For example, in August a study at the University of Birmingham discovered that vaping liquid produces inflammatory cytokines, which over the course of decades could contribute to heart problems. Now a new study that was recently presented at the American Heart Association’s Scientific Sessions confirms that, like traditional cigarettes, e-cigs cause endothelial cells to produce less nitric oxide, leading to heart damage.

Nitric oxide (NO) is a byproduct shared by almost all forms of organic life. The inner lining of blood vessels (endothelium) use nitric oxide in vasodilation, widening blood vessels, to increase blood flow. Producing less NO results in constricted blood flow, one of the main reasons regular smokers suffer from cardiovascular damage.

The FDA has ordered e-cigarette product makers to devise a plan to keep their devices away from minors, declaring use by teens has reached an ‘epidemic proportion’.

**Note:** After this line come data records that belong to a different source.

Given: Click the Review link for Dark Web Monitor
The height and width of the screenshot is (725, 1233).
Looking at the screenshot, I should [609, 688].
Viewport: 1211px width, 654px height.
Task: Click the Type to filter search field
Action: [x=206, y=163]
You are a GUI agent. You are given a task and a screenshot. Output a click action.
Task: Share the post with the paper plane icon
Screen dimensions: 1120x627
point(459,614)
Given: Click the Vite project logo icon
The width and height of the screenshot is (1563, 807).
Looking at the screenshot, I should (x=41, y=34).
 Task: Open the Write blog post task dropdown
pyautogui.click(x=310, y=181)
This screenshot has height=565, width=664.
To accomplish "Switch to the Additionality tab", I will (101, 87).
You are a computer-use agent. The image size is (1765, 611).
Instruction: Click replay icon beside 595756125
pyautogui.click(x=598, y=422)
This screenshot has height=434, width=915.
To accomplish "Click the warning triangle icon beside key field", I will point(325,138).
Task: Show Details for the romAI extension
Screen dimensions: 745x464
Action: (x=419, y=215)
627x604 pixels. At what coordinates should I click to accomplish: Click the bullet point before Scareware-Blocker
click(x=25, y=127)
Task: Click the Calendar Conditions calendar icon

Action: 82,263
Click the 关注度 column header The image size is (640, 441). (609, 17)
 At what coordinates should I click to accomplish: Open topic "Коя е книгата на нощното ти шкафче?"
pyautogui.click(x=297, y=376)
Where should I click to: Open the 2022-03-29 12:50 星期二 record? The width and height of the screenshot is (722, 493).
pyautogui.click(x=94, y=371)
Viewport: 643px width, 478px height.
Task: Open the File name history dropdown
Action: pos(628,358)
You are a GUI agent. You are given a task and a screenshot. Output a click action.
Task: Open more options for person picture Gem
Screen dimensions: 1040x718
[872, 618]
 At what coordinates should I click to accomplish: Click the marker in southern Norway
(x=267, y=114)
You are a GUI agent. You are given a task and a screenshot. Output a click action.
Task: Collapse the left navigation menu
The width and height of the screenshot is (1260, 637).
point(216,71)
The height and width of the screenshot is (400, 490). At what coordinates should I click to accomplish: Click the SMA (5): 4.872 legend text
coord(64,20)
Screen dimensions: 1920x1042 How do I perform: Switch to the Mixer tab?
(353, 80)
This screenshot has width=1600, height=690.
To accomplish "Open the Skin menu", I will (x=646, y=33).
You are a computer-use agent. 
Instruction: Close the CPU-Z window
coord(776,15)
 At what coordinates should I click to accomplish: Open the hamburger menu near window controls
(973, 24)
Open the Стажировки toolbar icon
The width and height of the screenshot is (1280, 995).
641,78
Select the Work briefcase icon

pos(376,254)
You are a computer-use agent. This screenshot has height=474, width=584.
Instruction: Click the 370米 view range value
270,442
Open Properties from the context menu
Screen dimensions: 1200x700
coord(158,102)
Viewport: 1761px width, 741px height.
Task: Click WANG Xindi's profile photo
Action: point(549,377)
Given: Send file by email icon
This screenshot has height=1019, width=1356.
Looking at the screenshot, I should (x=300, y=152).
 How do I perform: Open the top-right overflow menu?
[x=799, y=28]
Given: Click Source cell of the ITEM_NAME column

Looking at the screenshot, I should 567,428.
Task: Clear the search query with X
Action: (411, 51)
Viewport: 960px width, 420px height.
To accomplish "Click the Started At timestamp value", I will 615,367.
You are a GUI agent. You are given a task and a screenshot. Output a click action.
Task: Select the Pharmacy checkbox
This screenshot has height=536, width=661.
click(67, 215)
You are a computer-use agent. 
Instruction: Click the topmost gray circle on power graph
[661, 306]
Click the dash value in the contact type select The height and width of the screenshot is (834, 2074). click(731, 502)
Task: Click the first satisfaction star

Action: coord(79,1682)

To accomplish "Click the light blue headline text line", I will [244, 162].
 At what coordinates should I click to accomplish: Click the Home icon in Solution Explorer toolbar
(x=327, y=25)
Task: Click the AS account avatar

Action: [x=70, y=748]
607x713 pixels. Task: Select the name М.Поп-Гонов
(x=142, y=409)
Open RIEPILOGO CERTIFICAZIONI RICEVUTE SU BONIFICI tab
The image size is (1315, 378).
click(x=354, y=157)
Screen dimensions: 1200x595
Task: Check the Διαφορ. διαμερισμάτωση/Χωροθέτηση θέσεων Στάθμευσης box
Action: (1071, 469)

Photo: Scott Olson/Getty Images

Dr. Leila Mohammadi, the lead researcher on this latest study and a postdoctoral fellow at the Cardiovascular Research Institute at the University of California, San Francisco, notes that in this regard, vaping is not much safer than cigarettes.

We showed that blood serum from electronic cigarette users has harmful effects that are similar to that of (tobacco) cigarettes on endothelial cell functions. This harmful effect is likely to adversely affect arteries and cardiovascular health.

University of Louisville professor of medicine, Aruni Bhatnagar, notes that the tobacco industry has a vested interest in promoting the idea that e-cigs are safer. Big players in tobacco, such as R.J. Reynolds, British American Tobacco, and Altria (formerly Phillip Morris) all have vaping divisions that are driving more and more revenue into their coffers. The device changes while the addiction remains the same.

The latest study’s principal investigator, Matthew Springer, sums up the whole cigarette vs. vaping debate in the simplest terms possible. It’s an argument that anyone employed in the tobacco industry will continue to fight against, regardless of how basic this knowledge is.

Anything you inhale other than clean air seems to be causing vascular problems. Rather than try to find the things to inhale that aren’t as bad as cigarettes, we might have to realize (we need) to just breathe clean air.